The glob module in Python includes a function glob.glob()
, which is used to retrieve files matching a specified pattern, eliminating the need for manual filtering of directory listing results.
The pattern matching is based on the rules of Unix globbing (wildcards such as *
, ?
, [characters]
, and so on), which are similar to regular expressions but much simpler.
Syntax
import glob files = glob.glob(pathname, *, recursive=False)
Parameters
Parameter | Condition | Description |
pathname | Required | A string defining the path and pattern to match files or directories against. |
recursive | Optional | A boolean flag that specifies whether the pattern should match files in a recursive manner. If False (default): Only matches items within the immediate directory specified. If True: Includes files and directories from subdirectories as well. |
Pattern Rules
Here are some pattern rules you can use with glob.glob()
:
Pattern Rule | Description | Examples |
Literal | Matches the character exactly | data.txt matches only the file “data.txt” |
* | Matches zero or more characters | *.jpg matches “image.jpg”, “my_photo.jpg”, etc. |
? | Matches exactly one character | data?.csv matches “data1.csv”, “dataA.csv”, etc. |
[abc] | Matches a single character from the set within the brackets | report-[abc].txt matches “report-a.txt”, “report-b.txt”, etc. |
[0-9] | Matches a single character from the range 0 to 9 | image[0-5].jpg matches “image1.jpg”, “image2.jpg”, etc. |
[!abc] | Matches any character not within the brackets | [!0-9]file.txt matches files not starting with a digit |
Additional Notes:
- Recursive Search: When
recursive
is set to True,**
will match any files and zero or more directories, subdirectories, and symbolic links to directories. For example,glob.glob("**/*.txt", recursive=True)

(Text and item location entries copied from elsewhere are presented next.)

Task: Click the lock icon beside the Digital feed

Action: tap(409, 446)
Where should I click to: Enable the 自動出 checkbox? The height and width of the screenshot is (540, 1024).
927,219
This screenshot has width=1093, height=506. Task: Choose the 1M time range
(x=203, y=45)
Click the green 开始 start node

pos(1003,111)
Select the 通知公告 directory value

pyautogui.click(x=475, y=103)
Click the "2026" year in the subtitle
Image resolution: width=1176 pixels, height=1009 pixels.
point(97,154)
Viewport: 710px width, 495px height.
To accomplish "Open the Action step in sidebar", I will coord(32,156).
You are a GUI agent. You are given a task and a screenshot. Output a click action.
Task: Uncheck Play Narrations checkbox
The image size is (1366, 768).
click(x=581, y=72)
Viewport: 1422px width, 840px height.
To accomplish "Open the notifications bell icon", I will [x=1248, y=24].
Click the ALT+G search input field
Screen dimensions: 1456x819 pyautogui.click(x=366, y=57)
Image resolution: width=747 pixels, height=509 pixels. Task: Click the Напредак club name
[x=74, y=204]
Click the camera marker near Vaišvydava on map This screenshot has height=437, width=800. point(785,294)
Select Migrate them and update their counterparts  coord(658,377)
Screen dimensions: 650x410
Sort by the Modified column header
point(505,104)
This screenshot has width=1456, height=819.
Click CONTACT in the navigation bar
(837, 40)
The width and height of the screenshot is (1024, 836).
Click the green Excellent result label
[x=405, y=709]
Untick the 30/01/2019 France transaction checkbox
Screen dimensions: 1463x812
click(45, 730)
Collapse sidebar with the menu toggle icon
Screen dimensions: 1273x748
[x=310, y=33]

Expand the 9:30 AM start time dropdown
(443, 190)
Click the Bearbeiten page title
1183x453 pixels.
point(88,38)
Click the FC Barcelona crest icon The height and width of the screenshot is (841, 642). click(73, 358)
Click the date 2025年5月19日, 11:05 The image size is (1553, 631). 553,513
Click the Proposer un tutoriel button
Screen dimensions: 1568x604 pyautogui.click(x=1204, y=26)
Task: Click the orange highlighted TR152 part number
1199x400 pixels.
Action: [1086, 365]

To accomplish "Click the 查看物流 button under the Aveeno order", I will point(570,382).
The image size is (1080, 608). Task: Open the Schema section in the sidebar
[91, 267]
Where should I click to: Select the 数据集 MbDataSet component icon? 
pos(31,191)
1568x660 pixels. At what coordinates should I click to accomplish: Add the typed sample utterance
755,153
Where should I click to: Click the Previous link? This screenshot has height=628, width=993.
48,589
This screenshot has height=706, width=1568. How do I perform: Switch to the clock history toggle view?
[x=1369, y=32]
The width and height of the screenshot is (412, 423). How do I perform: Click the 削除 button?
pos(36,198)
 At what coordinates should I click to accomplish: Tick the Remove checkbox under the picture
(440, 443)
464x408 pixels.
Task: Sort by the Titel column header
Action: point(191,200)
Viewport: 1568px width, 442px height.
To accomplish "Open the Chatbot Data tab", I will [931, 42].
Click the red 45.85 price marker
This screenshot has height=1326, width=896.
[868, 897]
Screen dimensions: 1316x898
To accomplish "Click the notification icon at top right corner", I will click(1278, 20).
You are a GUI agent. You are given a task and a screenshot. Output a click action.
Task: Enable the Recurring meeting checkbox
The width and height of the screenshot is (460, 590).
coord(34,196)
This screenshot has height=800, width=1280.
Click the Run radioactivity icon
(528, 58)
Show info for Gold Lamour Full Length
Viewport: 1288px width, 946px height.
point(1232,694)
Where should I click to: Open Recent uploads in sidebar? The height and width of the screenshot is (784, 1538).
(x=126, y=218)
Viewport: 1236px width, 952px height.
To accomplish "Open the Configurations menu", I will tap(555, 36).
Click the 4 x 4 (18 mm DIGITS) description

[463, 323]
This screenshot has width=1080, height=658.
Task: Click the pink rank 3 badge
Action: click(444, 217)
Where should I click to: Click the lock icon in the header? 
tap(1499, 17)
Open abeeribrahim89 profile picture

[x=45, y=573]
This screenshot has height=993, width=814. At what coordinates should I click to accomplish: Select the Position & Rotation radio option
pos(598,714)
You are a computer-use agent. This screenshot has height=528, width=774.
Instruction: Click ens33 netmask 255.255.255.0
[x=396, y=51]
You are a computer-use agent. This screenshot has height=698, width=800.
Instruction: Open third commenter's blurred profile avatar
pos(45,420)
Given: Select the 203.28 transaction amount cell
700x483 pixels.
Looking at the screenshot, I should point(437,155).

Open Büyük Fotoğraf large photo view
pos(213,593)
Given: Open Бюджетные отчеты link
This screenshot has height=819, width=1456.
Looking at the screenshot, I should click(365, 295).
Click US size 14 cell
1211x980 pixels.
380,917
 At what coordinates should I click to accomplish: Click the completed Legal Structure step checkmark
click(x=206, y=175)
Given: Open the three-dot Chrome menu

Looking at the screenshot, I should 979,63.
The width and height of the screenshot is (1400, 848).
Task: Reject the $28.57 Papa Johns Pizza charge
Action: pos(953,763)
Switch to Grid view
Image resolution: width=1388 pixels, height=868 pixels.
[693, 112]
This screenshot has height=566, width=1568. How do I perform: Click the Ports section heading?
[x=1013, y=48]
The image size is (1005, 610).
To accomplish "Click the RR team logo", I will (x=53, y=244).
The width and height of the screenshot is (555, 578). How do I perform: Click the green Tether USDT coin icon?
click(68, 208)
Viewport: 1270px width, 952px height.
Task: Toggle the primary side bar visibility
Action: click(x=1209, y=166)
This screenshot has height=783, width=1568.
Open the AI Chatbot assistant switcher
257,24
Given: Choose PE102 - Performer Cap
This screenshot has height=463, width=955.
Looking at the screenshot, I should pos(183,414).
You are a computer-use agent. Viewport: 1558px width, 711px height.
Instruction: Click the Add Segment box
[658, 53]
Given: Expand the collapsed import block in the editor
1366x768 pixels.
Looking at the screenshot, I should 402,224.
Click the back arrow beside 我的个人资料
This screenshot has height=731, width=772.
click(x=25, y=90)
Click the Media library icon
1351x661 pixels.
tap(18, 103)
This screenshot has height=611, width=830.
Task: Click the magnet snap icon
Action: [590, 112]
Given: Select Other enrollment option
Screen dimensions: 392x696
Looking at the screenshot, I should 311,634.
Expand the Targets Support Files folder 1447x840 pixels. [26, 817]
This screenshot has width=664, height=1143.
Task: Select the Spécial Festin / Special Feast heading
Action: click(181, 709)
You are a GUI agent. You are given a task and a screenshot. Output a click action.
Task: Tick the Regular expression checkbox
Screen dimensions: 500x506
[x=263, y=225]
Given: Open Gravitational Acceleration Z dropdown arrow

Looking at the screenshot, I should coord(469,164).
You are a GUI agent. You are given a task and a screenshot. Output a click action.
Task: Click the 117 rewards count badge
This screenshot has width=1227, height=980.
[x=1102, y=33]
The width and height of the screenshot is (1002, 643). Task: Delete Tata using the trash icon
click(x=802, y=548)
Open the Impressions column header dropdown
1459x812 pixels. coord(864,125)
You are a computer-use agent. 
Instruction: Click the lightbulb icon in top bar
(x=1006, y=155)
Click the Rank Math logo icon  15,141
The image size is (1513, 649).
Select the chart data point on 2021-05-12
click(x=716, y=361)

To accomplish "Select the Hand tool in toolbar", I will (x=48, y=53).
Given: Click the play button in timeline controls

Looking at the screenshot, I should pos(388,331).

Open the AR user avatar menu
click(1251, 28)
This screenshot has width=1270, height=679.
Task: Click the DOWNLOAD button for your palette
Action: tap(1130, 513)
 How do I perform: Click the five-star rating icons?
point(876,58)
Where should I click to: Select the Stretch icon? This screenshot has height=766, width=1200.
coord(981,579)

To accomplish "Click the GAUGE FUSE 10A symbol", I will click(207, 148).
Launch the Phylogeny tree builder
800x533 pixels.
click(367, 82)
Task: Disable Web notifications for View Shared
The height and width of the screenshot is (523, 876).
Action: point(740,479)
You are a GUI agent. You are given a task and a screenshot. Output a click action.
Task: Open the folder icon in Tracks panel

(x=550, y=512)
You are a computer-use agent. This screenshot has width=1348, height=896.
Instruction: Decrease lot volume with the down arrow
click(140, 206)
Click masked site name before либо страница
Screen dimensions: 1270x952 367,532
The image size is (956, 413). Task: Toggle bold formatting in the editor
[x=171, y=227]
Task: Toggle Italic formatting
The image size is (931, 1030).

will match .txt files in all subdirectories. - Combining Patterns: You can combine patterns for more complex matching. For example,
[A-Z]*.pdf
will match files that start with uppercase letters followed by .pdf. - Escape Characters: To match literal instances of
*
,?
, or[
, escape them with a backslash\
Examples
Let’s consider a sample directory tree for following examples:
sample_directory/
├── data.txt
├── report-1.txt
├── report-a.txt
├── report-b.txt
├── my_photo.jpg
├── image1.jpg
├── image2.jpg
├── folder1/
│ ├── a1.txt
│ ├── b2.pdf
└── folder2/
├── c3.txt
Example 1. Literal (Match characters exactly)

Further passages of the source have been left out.